Le trente-deuxième Centre du progrès est le site historique de Budj Bim, dans le sud-est de l’Australie. Budj Bim, qui signifie « tête haute », est un volcan endormi dont la lave séchée a été façonnée en une série de canaux, de déversoirs, de murs et de barrages artificiels qui pourraient représenter le plus ancien système d’aquaculture de l’humanité.

L’aquaculture désigne l’ensemble des activités de culture de plantes et d’élevage d’animaux en milieu aquatique. L’élevage de poissons et d’anguilles constitue une avancée en matière de sécurité alimentaire. Après tout, les animaux sont plus difficiles à gérer que des plantes mais ils constituent également une meilleure source de protéines. L’aquaculture a façonné les premières sociétés humaines dans certaines régions du monde, tout comme l’agriculture dans d’autres, en encourageant l’installation permanente et en définissant les rythmes de la vie quotidienne. Le vaste complexe aquacole de Budj Bim illustre la manière innovante dont les hommes ont organisé leur environnement pour lutter contre la faim au cours de l’histoire.

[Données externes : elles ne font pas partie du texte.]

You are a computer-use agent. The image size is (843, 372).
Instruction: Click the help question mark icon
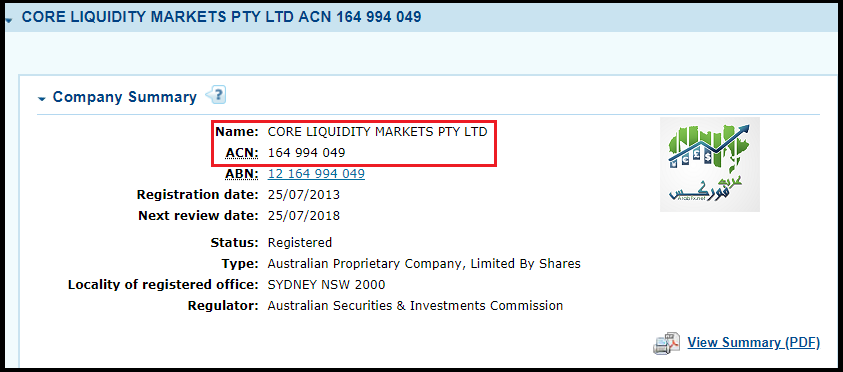coord(216,96)
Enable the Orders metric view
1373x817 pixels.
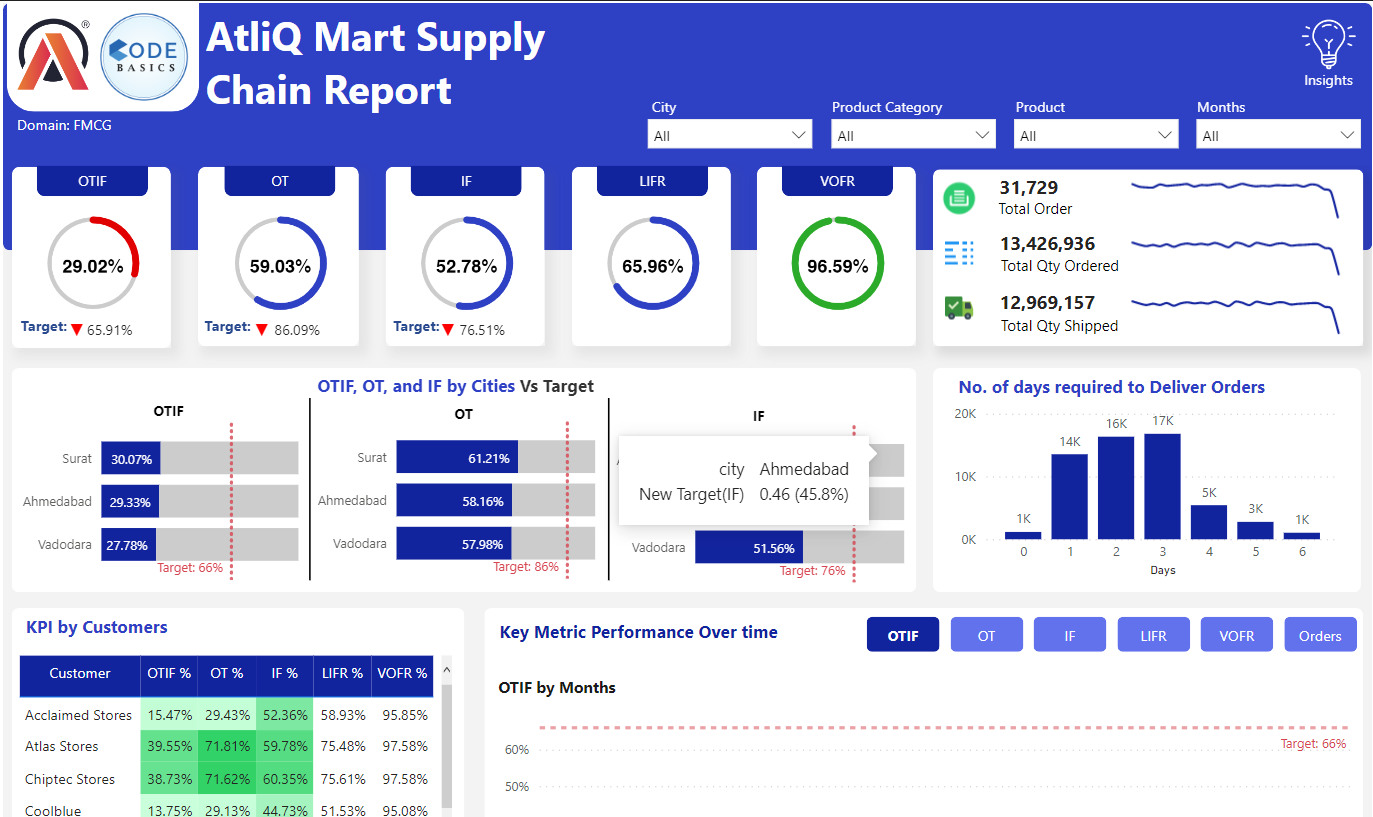pyautogui.click(x=1320, y=634)
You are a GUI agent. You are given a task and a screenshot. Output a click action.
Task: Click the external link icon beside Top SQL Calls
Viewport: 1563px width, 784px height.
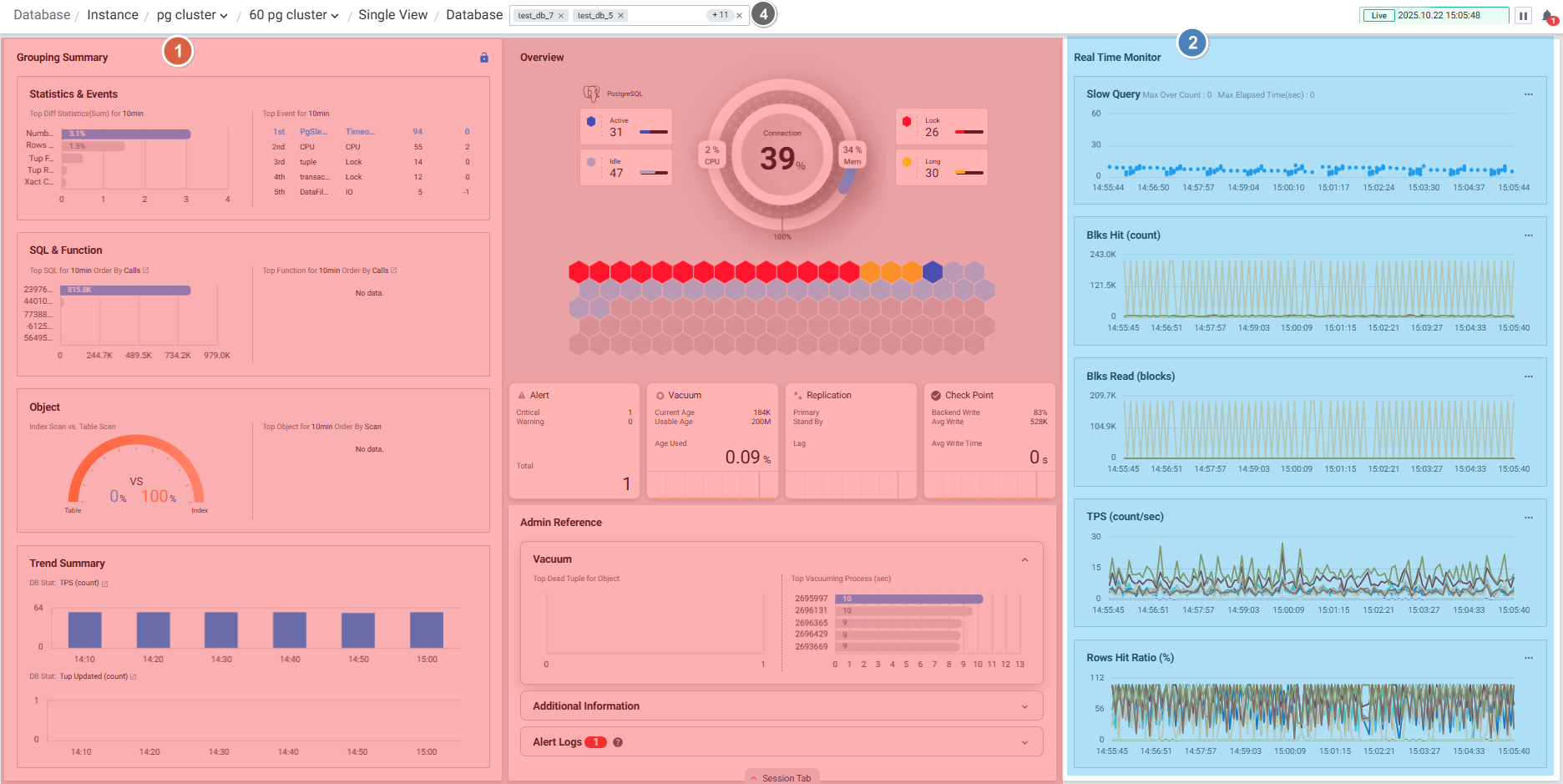[146, 271]
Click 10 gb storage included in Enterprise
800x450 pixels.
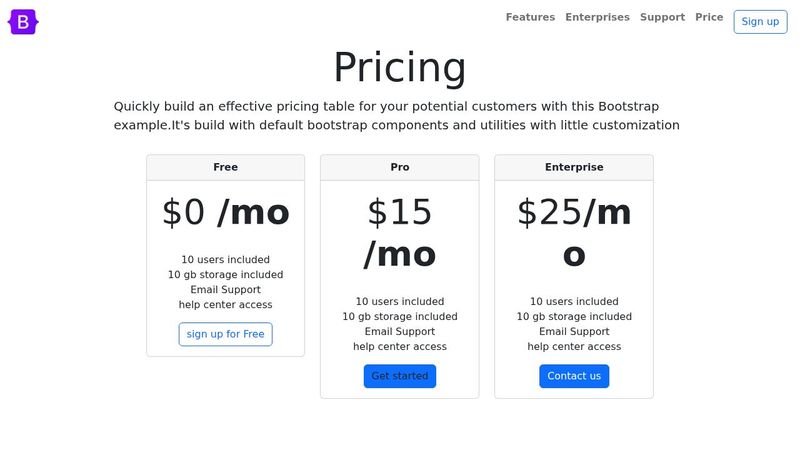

Quelques autres animaux cultivent leur nourriture dans un environnement aquatique. Le poisson-demoiselle, par exemple, désherbe ses jardins d’algues rudimentaires et défend agressivement sa récolte contre d’autres créatures beaucoup plus grandes. Cependant, aucun autre être vivant que l’homme ne s’est approché de la véritable aquaculture.

Les ruines de Budj Bim sont plus anciennes que les pyramides égyptiennes et que le Stonehenge anglais. Certaines parties du système de maçonnerie ont été construites avant 4500 avant J.-C., ce qui précède les premiers exemples d’ingénierie hydraulique dans de nombreuses civilisations de l’hémisphère nord. La datation au carbone 14 suggère que l’Homme a pu créer de nombreux étangs artificiels dès 6000 ans avant J.-C. La construction de certains des sols du vaste site a peut-être même commencé entre 6000 et 7000 ans avant J.-C.

Aujourd’hui, cette vaste zone humide modifiée, qui s’étend sur près de 100km², est paisible et isolée : une scène tranquille d’eau, de roche volcanique et de vie sauvage. Les pique-niqueurs apprécient la vue des cygnes noirs qui glissent le long des nombreux ruisseaux alimentés par des sources et des koalas qui observent d’en haut les grands gommiers manna tordus et les bois noirs anguleux. De nombreuses zones immergées lorsque le système d’aquaculture était actif sont maintenant asséchées. Mais les preuves de l’importance ancienne de l’endroit sont visibles dans les vestiges en pierre éparpillés de pièges à anguilles préhistoriques, de canaux artificiels et de sites d’habitation répartis dans la région de Budj Bim. Une récente série d’incendies a révélé des étendues inconnues du complexe qui avaient été envahies par la végétation.

Les autochtones sont les Gunditjmara, un groupe clanique aborigène australien. En 2019, l’UNESCO a désigné le paysage culturel de Budj Bim comme un site du patrimoine mondial, notant que « l’aquaculture a agi comme la base économique et sociale de la société Gunditjmara pendant [au moins] six millénaires. » Bien entendu, il est possible que d’autres clans aient également contribué à la création et à l’entretien du complexe de pierres de Budj Bim au cours de sa longue histoire.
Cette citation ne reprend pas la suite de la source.